Researchers followed 695 survivors of intracerebral haemorrhage with no pre-stroke history of depression for five years. Participants were 50% women, approximately 75% white, and most had one or more of the known cardiovascular and cerebrovascular risk factors (hypertension, diabetes, or hyperlipidemia).
Researchers surveyed the study participants over the phone every six months asking about mood, anxiety, and cognitive performance to monitor the onset of depression and dementia. They found that 40% of the study participants developed depression during the first 50 months of follow-up after intracerebral haemorrhage, a rate of approximately 7% per year, which is higher than that found in the general population of the same age and gender.
The researchers also found that risk factors normally associated with the risk of having another haemorrhagic stroke—lower educational levels, evidence of disease of the white matter of the brain, and carrying a variant of the apolipoprotein E gene—also predicted the risk of developing depression.

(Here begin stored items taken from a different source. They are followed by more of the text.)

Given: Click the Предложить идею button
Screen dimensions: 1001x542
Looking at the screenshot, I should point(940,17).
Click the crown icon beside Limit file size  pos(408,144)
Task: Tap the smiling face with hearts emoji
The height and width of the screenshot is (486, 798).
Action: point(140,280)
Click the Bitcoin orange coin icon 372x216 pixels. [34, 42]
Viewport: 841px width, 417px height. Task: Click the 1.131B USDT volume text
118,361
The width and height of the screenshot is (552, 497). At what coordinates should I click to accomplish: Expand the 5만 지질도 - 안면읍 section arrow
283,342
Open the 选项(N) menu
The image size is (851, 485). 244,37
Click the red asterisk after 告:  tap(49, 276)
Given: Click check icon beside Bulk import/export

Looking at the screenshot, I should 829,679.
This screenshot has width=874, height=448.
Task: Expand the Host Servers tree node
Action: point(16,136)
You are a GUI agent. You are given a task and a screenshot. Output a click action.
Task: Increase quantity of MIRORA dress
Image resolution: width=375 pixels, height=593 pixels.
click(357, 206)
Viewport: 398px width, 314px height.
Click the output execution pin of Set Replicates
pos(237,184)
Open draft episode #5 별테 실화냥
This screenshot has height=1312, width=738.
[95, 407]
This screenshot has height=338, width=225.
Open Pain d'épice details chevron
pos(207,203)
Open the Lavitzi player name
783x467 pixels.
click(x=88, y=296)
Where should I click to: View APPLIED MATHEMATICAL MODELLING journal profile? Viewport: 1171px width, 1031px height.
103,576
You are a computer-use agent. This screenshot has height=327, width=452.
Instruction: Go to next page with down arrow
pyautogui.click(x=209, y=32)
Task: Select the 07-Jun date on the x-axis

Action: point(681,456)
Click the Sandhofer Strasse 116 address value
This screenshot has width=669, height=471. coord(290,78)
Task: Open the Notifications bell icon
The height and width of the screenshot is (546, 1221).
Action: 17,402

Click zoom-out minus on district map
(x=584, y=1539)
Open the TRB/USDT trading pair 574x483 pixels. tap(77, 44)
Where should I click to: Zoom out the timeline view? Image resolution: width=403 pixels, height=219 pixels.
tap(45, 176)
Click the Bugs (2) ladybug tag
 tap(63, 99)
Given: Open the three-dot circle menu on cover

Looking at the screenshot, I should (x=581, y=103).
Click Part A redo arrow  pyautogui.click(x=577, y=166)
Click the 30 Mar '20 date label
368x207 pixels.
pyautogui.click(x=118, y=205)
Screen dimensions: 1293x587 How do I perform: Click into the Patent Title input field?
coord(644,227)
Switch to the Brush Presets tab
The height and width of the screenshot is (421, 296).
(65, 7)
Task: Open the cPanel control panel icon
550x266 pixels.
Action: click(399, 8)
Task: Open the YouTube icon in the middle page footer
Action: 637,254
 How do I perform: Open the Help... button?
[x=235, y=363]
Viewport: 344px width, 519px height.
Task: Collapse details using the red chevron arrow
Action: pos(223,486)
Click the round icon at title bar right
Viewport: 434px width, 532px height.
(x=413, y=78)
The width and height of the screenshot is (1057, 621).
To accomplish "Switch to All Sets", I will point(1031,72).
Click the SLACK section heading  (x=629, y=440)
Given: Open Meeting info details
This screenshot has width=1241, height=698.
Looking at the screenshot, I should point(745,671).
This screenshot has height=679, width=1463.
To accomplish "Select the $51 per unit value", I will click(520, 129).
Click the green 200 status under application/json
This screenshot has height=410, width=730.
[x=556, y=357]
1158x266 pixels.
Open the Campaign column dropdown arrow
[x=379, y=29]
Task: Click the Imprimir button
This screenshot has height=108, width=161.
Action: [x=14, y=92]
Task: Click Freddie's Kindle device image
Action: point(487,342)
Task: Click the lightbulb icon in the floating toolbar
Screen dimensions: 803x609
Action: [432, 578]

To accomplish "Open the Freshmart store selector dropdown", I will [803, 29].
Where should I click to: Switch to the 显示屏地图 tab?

Finally, patients who developed depression were also highly likely to develop dementia later in the course of the study. The overlap of depression and dementia was present in 63% of study participants; and among them, depression was diagnosed before the onset of dementia in 80% of cases, on average 18 months in advance.
“When caring for haemorrhagic stroke patients, healthcare providers tend to focus on preventing another stroke,” Biffi says. “We have found that even among patients who do not have a second stroke, the incidence of depression and subsequently dementia are very high, and healthcare providers need to be on the lookout for it in order to counsel patients and families.”
The study was funded by the National Institute of Neurological Disorders and Stroke.